Ian Pryce, Principal and Chief Executive of Bedford College

Much as it upsets me as a lifelong Chelsea fan, you can bet that by the time you read this Manchester United will be back to winning ways!

I’m sure everyone enjoyed the Mancunian wit that suggested a new Manchester United helpline number – 0161 616161 after their thrashing by neighbours Manchester City.  


No-one is immune to off-days, it is developing the resilience to come back that is the mark of effective people, effective organisations, effective communities.


The American Psychological Association defines resilience as the process of adapting well in the face of adversity, trauma, tragedy or stress.  The football manager Ian Dowie described it more succinctly as “bouncebackability”!  A stress-free, adversity-free life doesn’t exist so resilience is a vital life skill. 


The challenge for educators is to work out how to help people develop resilience.  Like most skills resilience can improve through practise, and sometimes that means we need to expose students deliberately to difficult situations and put them under stress to perform, whether it be a dance show in front of an audience of 700, a stretching assignment, or a sports event against a much better team.  Of course it has to be done in a controlled and measured way, supervised by professional teachers.


Resilience is best developed by ensuring students have caring and supportive relationships, are helped to make realistic plans and carry them out, are trained in problem-solving, taught to manage strong feelings, and encouraged to develop a positive view of themselves (self-confidence, not over-confidence).

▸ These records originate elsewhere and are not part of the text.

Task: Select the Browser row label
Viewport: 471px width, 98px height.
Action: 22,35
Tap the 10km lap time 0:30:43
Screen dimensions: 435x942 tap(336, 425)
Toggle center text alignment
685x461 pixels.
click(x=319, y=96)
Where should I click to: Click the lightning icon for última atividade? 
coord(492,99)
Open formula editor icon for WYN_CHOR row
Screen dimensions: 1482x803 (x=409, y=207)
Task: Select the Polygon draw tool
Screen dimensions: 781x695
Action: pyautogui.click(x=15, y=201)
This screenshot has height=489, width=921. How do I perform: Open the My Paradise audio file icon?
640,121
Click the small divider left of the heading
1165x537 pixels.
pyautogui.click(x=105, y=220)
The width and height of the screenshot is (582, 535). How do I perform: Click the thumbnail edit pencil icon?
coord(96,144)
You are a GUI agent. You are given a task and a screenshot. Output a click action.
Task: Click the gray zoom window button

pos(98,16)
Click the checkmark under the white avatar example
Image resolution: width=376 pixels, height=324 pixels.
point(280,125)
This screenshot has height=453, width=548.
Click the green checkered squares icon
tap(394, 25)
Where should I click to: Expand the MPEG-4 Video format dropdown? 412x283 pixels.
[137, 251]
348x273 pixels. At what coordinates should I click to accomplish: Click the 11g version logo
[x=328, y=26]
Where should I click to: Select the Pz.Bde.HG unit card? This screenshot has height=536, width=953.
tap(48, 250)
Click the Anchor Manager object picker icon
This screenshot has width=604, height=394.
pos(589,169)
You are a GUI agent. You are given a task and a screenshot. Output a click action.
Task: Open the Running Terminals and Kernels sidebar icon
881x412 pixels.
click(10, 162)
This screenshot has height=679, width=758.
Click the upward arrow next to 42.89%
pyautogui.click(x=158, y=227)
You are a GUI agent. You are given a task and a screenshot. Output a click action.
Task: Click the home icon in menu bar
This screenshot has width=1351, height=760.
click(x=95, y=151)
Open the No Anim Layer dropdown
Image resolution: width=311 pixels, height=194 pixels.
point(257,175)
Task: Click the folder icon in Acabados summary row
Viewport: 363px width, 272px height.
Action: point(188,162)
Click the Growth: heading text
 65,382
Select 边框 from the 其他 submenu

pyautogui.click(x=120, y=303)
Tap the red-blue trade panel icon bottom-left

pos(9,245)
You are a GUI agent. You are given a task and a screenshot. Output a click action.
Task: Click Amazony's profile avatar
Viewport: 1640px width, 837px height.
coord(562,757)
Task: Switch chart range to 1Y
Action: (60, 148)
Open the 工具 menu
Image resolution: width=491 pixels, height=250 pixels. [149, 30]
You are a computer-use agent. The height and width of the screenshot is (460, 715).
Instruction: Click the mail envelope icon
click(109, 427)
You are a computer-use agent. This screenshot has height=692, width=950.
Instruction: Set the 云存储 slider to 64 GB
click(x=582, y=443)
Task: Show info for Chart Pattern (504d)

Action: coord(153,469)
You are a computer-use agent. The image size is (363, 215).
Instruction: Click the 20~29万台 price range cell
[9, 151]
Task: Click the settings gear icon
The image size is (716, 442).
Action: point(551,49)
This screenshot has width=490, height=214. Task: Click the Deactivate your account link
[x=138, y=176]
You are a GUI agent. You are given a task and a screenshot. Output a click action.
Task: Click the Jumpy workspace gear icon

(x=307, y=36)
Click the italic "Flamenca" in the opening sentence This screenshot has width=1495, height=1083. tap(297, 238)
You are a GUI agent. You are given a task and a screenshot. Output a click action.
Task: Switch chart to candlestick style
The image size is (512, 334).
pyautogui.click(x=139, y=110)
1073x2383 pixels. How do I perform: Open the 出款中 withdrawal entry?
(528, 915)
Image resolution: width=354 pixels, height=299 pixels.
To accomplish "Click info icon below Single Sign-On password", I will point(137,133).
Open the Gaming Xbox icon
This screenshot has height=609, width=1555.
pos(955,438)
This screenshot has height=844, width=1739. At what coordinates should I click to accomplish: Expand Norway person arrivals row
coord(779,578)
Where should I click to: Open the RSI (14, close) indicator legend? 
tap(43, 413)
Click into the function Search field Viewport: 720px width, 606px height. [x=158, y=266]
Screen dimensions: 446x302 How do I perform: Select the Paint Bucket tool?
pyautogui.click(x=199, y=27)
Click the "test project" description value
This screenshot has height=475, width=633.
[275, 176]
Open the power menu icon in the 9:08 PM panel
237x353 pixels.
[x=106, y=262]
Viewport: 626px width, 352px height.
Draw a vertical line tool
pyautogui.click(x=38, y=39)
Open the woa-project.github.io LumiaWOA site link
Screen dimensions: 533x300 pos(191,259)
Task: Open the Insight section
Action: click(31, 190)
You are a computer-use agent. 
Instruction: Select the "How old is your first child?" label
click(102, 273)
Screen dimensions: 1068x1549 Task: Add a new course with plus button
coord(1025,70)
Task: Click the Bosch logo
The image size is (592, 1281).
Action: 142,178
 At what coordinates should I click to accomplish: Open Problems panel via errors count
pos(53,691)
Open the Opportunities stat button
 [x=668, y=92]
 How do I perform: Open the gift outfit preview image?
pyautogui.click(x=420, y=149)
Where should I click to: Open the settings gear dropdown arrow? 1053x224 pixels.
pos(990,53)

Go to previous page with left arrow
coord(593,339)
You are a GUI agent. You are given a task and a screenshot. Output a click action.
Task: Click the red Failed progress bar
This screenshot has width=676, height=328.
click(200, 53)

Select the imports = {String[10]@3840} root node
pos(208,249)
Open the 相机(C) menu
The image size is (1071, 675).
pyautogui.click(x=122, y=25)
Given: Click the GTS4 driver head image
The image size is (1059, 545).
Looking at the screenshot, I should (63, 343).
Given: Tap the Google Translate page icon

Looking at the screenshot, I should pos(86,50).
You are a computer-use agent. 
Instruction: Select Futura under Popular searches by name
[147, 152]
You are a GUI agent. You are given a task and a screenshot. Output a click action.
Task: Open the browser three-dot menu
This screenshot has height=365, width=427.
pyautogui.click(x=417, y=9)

At Bedford College our first value is student focus and our third is respect.  This ensures staff care for and support our students.  We allocate more time than most colleges to tutorials which help students to plan their way through the course.  Most vocational courses are all about problem solving – can you maintain an aeroplane so it gets to its destination? Can you design something so it sells? Can you make food people will pay to eat? Can you make someone feel a million dollars using just a comb and a pair of scissors?   

Managing your feelings and developing self-confidence is also on our menu but is tackled through a structured approach to student behaviour - clear rules, clear boundaries, fair treatment.  Self-confidence we instil by giving clear, constructive feedback so students get to know their strengths and where they need to improve.  


Sometimes it means telling students straight something they’d rather not hear (the Simon Cowell manoeuvre) – I should have added our fourth value is honesty, not niceness!


Resilient communities require resilient people.  Hopefully we are doing our bit to help make Bedford even more resilient, ready to exploit the economic upturn when it arrives.  


If you keep trying to succeed you haven’t failed, it’s when you give up trying it becomes failure.